Brian Madden, senior vice president and portfolio manager at Goodreid Investment Counsel
Focus: Canadian equities


MARKET OUTLOOK

As we look out towards 2019, macroeconomic and geopolitical risks are taking on greater prominence. Various trade spats weigh in on investors’ minds as the reality of a divided and likely combative U.S. government come into focus. Not surprisingly, with this backdrop and amidst the ongoing tightening of monetary policy via interest rate hikes by the Federal Reserve and the Bank of Canada, volatility has perked back up to more historically normal levels after being unusually suppressed last year. Obstacles to business competitiveness (carbon pricing, the inability to get pipelines built, high corporate tax rates compared to neighboring jurisdictions, minimum wage hikes, high hydro prices in the manufacturing heartland of Ontario) are an ongoing concern across Canada and will likely factor into federal and provincial elections next year.

So while seasonality is overwhelmingly favourable in December (the S&P TSX Composite is up an average of 1.4 per cent during the month over the last 30 years) and with gains remarkably consistent (83 per cent of the time), we can in all likelihood expect the traditional “Santa Claus” rally, but the subsequent twelve months may be more turbulent. The silver lining to this more challenging macroeconomic backdrop is that we enter it with supportive equity valuations. The S&P TSX Composite index price to trailing earnings ratio of 16.7 times and price to book ratio of 1.7 times are approximately 20 per cent below their long-term averages, and the current dividend yield of 3.2 per cent is a whopping 43 per cent above its long-term average. While earnings growth is moderating, consensus forecasts nevertheless call for corporate earnings to grow nearly 20 per cent over the upcoming twelve months. 

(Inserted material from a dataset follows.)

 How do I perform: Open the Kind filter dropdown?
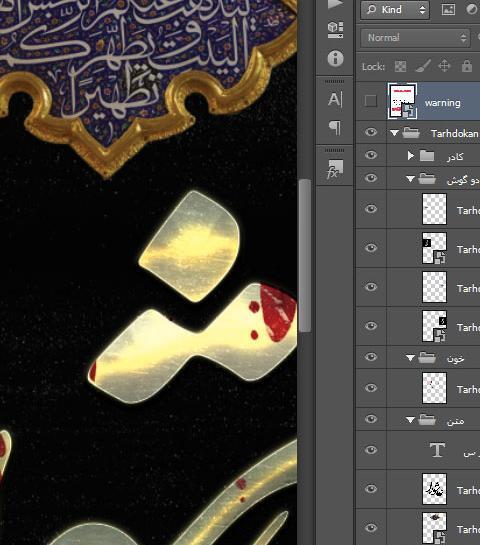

These forecasts are virtually certain to be reduced, but even with the typical downward tweaking and fine-tuning of overly rosy analyst forecasts, Canadian stocks should still enjoy decent earnings growth in 2019. Our focus for much of 2018 has been de-risking portfolios in preparation for the late stages of the economic cycle. Accordingly, we’re now much more concentrated in sectors like real estate investment trusts, grocers, utilities and other defensive, stable business with good revenue and earnings visibility than we were a year ago. We believe this is the prudent stance to take at this juncture, just the opposite fashion to the stance we took in mid-2016 to increase portfolio beta and cyclicality as economic growth accelerated. 

TOP PICKS

Brian Madden's Top Picks

Brian Madden, senior vice-president and portfolio manager at Goodreid Investment Counsel, shares his top picks: Royal Bank of Canada, Alimentation Couche-Tard and Suncor Energy.

ROYAL BANK (RY.TO)
Latest purchase November 2018 at $98.06

Royal Bank is Canada’s largest company and one of the 10 largest banks in the world. It has a dominant domestic and commercial banking franchise, a top 10 global capital markets business and it’s the leading Canadian wealth management franchise rounded out with smaller insurance and investor services and treasury businesses. All of this provides RBC with a very solid and well diversified earnings stream. Royal is also well diversified by geography with large scale businesses in Canada, the U.S. and Europe as well as other global financial centers. The bank is a leader in digital banking as well as in artificial intelligence and is using its scale to invest heavily behind these drivers of long-term competitive advantage. This research and development is geared toward affinity program partners that would provide an additional 2.5 million new Canadian banking clients by 2023. Meanwhile, with a dividend yield of 4 per cent and with dividends growing at a 7 per cent compound annual rate over the last decade, we see a logical path towards double-digit returns in this stock over the course of a cycle.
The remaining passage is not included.